By January Wetzel
reprinted with permission from the Jackson County Tribune
Rising health care costs have led Seymour Community Schools Corp. to partner with a health care vendor to develop a local wellness clinic for teachers and other school employees as well as their families.
The board of school trustees has approved a recommendation from the district’s insurance committee to hire Activate Healthcare LLC to operate the voluntary clinic that could serve as many as 900 people that are on the corporation’s medical plan.
Business manager Nancy Lumley said the committee has looked at many different options to save money and that contracting with an independent vendor will provide benefits to both employees and the school system.

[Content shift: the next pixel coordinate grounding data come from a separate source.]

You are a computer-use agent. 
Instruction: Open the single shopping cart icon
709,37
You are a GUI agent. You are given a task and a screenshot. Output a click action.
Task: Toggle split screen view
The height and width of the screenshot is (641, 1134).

“A lot of employers are starting clinics and are finding significant savings,” Lumley told trustees.
Plans are still in the beginning stages, but the clinic has the potential of saving the corporation at least $250,000 per year, Lumley said.
Employees will see savings right away, she added, because by utilizing the clinic, they will not have to pay co-pays for office visits, generic prescriptions and routine lab work.
The corporation has chosen a wellness model that will focus on preventive care as well as provide primary health care, chronic disease management and pharmaceutical services.
“We are dedicated to the wellness model for our employee clinic in order to provide the maximum benefit to both our employees and our plan,” Lumley said.
The clinic won’t provide any type of specialty care or radiography services, so those will continue to be supplied by local medical providers such as Schneck Medical Center.
“There will still be a need for the local medical community,” Superintendent Teran Armstrong said.
Lumley said there is some interest from other local employers in partnering with the school corporation to use the health clinic, thus sharing the expense of its operation.
Besides implementing the clinic, the board also has approved a plan to modify the school corporation’s health benefits. Those changes include increasing premiums by 6 percent and changing the employer/employee premium contributions, all in an effort to keep the corporation from having to join the state health plan, Lumley said.
“The state has mandated schools must join its plan if our corporation annual expenditures for health care are more than 12 percent above what we would have spent if we were in the state health plan,” she said.
Trustee Art Juergens, a member of the corporation’s insurance committee, said the clinic is a good idea.
“We’re going to have to find different things to do to reduce our rates,” he said.
Besides the Seymour clinic, employees also will have access to other Activate clinics in Bedford and Bloomington.
Greg Ransom with JA Benefits, the corporations’ insurance broker, said focusing on employee health care is important.
“Making your employees healthier is your best chance of controlling health care costs,” he told the school board.